Canadian auto suppliers go get a piece of the American pie
By Michael LeGault, editor
By all reports the Detroit Auto Show, held earlier than usual in January, was the perfect remedy for post-holiday zombie-dom. Not only did it offer the thousands of show-goers the chance to ogle, touc...
By all reports the Detroit Auto Show, held earlier than usual in January, was the perfect remedy for post-holiday zombie-dom. Not only did it offer the thousands of show-goers the chance to ogle, touch and drool over the cars of their dreams, but the floor was giddy with rumors. After the Daimler-Chrysler wedding, who would be next to tie the knot? Ford and Nissan? Nissan and BMW? Ford and BMW?
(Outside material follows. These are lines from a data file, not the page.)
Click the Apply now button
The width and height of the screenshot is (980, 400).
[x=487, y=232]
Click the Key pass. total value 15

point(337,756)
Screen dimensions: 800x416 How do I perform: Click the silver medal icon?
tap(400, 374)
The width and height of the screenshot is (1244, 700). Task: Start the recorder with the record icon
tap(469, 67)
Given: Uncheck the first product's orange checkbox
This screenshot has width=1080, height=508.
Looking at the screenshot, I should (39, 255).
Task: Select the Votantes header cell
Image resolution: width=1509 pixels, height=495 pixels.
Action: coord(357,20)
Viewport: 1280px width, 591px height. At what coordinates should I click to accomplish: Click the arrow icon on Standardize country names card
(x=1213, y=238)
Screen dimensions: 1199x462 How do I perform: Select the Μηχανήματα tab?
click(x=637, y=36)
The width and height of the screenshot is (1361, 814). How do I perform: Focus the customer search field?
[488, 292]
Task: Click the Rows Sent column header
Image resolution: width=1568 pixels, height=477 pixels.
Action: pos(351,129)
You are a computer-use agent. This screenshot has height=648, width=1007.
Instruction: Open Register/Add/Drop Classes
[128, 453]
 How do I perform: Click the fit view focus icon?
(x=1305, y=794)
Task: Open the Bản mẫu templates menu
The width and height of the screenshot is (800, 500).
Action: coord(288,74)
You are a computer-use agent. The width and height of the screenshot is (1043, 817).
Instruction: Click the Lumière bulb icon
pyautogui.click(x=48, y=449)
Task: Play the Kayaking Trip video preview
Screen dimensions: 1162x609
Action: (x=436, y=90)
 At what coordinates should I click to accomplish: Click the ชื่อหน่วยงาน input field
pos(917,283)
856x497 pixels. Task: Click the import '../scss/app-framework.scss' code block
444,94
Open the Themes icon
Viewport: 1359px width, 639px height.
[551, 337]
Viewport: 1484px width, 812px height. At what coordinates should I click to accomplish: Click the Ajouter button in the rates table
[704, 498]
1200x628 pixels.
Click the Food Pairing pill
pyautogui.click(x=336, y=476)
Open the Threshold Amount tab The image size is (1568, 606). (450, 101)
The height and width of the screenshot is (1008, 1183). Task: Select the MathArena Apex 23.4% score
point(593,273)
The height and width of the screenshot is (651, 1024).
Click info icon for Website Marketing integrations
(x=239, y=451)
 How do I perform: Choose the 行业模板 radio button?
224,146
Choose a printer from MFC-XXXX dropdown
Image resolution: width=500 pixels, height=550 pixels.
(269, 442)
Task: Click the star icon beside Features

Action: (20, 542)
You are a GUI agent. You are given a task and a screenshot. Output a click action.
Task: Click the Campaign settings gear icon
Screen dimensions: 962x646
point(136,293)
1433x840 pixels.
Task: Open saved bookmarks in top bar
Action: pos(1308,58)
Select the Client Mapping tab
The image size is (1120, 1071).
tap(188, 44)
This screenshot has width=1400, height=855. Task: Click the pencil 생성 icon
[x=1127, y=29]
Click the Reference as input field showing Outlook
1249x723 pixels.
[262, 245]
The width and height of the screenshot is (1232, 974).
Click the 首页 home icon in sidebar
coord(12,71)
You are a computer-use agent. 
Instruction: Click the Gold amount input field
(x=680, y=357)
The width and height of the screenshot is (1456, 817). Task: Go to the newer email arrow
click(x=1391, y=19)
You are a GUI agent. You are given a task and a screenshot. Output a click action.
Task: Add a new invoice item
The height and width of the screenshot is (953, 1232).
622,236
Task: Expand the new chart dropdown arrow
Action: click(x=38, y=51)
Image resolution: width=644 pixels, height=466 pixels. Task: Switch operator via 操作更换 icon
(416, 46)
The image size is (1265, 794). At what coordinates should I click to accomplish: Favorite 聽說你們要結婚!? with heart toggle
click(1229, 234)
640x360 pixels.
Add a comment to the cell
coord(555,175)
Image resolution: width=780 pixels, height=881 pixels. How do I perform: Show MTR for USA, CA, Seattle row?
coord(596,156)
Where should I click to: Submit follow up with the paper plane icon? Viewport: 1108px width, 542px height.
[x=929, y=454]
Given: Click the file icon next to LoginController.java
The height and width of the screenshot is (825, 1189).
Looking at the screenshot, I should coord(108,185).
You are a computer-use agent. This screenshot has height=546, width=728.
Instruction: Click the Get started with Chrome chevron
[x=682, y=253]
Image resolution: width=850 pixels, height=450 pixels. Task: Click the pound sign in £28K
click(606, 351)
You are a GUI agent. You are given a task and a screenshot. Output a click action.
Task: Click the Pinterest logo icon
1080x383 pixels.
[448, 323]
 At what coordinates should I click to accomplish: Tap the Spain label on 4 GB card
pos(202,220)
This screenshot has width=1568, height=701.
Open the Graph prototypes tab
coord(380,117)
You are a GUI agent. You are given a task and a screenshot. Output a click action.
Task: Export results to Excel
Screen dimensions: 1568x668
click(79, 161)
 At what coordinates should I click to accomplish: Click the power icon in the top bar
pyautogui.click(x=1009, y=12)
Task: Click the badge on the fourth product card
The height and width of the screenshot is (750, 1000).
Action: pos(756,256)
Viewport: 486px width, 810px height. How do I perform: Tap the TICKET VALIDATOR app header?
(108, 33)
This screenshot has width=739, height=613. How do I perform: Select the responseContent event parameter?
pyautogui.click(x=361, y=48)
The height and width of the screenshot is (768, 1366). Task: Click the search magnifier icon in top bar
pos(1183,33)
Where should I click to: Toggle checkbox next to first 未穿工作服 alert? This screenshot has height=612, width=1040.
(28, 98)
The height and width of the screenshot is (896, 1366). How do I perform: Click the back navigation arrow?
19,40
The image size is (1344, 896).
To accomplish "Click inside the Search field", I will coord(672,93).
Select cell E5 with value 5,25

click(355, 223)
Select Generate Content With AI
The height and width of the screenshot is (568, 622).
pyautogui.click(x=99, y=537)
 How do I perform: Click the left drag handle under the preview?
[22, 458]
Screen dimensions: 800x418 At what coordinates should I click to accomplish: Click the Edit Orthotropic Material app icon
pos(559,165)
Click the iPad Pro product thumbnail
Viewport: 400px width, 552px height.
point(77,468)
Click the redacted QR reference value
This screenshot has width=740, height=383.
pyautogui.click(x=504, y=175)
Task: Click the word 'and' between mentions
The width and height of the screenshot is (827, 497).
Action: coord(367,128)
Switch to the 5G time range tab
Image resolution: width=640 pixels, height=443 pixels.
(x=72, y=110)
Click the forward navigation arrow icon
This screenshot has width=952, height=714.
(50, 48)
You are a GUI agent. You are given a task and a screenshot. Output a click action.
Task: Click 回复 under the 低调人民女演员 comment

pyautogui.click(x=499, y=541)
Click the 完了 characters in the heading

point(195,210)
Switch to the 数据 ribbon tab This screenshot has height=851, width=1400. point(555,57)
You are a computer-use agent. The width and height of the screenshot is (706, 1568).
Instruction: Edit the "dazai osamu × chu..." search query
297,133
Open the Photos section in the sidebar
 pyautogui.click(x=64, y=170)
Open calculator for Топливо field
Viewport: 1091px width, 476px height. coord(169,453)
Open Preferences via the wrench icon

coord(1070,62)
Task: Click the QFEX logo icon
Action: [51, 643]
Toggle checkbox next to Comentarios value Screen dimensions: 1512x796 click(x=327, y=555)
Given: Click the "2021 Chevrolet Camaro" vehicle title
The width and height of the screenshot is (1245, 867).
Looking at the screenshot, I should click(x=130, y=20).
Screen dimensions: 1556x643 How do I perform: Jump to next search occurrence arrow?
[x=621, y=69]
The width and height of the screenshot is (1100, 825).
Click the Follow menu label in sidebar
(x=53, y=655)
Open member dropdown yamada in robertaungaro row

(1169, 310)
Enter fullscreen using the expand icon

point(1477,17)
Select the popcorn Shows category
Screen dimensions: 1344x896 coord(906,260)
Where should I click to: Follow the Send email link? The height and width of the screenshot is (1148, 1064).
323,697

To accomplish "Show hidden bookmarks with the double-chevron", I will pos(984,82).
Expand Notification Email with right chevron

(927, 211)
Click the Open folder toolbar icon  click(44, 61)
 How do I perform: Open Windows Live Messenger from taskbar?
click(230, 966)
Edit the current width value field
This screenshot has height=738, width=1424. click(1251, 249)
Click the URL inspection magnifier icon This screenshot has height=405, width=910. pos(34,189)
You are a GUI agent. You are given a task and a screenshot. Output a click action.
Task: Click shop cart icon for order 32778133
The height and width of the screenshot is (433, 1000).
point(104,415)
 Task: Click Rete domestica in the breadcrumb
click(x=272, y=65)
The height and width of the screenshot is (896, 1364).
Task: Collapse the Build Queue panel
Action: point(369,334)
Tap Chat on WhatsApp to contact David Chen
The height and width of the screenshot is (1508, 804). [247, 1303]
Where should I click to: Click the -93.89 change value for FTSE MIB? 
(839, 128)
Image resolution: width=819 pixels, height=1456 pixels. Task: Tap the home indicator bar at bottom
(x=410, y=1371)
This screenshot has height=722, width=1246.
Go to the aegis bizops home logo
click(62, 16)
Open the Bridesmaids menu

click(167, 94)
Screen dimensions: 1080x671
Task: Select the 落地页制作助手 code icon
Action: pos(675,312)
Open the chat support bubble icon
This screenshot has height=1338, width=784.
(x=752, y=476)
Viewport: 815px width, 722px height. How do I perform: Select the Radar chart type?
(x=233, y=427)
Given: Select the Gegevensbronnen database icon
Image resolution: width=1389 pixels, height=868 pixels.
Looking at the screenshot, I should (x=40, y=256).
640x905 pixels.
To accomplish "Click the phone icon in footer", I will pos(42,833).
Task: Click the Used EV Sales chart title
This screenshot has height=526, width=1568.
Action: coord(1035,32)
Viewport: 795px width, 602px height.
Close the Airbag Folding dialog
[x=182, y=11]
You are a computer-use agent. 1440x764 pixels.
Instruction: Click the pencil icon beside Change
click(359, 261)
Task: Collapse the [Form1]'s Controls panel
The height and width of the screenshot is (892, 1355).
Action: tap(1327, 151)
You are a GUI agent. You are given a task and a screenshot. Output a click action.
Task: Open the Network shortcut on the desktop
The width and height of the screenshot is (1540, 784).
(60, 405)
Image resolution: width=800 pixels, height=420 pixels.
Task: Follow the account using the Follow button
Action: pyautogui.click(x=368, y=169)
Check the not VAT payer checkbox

Such speculation, which may turn into reality in some form even before this issue finds print, is not merely the work of hyper-active imaginations. The car industry has been rife with over-capacity for years. Lining up partners and rationalizing model styles and manufacturing volumes is, after behemoth egos are laid aside, a sound business strategy; just the type of thing to buoy the value of lagging stock prices.
Overlooked in all this rumor mongering and merger-mania, however, is one teensy-weensy little fact–the auto companies are getting out of the auto business. At least they’re getting out of the side of the business the public traditionally associates with the nameplates of the models in the showroom. For the foreseeable future, automotive OEMs will continue to oversee product line conception, design and marketing, but their days as true vehicle makers, fabricating and riveting together the guts of cars and trucks, are numbered.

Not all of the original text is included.